**** Records to process ****

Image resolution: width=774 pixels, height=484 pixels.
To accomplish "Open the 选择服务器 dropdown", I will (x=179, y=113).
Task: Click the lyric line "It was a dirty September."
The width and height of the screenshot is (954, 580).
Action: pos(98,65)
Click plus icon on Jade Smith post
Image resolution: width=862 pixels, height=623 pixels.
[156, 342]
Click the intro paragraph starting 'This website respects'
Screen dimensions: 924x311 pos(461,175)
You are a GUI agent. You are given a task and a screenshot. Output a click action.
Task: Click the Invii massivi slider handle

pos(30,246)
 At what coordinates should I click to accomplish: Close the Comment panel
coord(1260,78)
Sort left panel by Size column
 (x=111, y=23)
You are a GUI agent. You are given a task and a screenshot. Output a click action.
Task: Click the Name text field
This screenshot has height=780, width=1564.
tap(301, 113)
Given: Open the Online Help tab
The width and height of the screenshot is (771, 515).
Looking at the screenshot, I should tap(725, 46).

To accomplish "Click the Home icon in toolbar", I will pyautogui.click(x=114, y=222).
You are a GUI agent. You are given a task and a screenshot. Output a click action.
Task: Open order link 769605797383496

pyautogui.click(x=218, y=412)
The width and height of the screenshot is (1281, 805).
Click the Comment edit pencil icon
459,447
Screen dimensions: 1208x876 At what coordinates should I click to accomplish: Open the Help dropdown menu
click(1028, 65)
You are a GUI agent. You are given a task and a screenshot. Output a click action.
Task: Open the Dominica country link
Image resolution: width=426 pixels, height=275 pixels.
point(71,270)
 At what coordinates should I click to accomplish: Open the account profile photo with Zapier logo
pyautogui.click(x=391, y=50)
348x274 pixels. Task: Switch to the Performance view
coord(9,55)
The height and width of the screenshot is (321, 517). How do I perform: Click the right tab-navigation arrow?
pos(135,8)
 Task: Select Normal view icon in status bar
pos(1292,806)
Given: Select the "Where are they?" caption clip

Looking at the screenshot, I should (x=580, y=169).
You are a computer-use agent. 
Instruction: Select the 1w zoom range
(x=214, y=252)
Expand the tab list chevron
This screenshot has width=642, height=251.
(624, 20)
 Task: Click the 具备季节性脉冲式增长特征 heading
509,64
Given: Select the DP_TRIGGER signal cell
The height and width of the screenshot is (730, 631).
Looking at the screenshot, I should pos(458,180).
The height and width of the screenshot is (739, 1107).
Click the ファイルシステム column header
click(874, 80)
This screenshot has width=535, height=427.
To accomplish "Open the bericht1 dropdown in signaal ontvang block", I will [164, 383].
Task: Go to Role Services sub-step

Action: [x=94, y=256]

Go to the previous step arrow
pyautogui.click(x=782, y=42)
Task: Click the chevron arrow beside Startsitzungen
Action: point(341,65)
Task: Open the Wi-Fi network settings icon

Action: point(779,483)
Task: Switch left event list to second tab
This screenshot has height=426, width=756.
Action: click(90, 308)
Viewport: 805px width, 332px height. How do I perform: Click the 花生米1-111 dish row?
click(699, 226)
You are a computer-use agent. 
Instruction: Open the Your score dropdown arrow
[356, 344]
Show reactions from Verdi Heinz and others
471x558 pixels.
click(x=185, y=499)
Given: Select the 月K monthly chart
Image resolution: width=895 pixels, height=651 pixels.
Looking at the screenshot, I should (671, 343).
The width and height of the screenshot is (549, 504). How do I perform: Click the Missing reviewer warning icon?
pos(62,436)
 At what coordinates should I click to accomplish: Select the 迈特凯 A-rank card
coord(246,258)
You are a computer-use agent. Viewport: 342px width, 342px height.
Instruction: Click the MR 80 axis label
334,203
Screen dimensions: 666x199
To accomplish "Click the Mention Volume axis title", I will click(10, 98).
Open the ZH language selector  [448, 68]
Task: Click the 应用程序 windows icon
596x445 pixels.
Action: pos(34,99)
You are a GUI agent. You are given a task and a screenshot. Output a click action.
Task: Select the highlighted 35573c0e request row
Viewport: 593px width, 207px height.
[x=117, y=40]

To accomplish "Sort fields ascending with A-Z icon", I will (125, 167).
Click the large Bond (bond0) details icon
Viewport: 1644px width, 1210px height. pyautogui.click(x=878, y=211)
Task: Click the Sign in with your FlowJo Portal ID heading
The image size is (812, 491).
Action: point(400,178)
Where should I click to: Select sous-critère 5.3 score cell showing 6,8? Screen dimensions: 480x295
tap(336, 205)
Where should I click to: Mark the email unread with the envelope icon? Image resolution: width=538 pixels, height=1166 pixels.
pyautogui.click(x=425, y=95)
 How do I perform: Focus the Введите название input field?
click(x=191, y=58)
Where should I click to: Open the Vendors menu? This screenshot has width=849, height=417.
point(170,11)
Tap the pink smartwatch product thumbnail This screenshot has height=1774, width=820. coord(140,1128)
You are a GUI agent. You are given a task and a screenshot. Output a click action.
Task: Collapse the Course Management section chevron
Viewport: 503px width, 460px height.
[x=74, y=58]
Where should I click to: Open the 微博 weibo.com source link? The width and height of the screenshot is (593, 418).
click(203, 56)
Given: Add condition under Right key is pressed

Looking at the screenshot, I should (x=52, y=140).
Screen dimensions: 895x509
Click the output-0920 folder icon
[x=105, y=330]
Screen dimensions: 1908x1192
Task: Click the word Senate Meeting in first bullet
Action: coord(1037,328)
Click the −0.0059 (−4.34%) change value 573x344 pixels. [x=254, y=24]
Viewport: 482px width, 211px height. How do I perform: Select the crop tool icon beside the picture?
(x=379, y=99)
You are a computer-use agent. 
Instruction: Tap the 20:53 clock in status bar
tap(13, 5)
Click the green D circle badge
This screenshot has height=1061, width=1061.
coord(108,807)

****

# Exercise
Please give the number of lines in the data above that hold "will", and write nothing else.

# Answer to this problem
5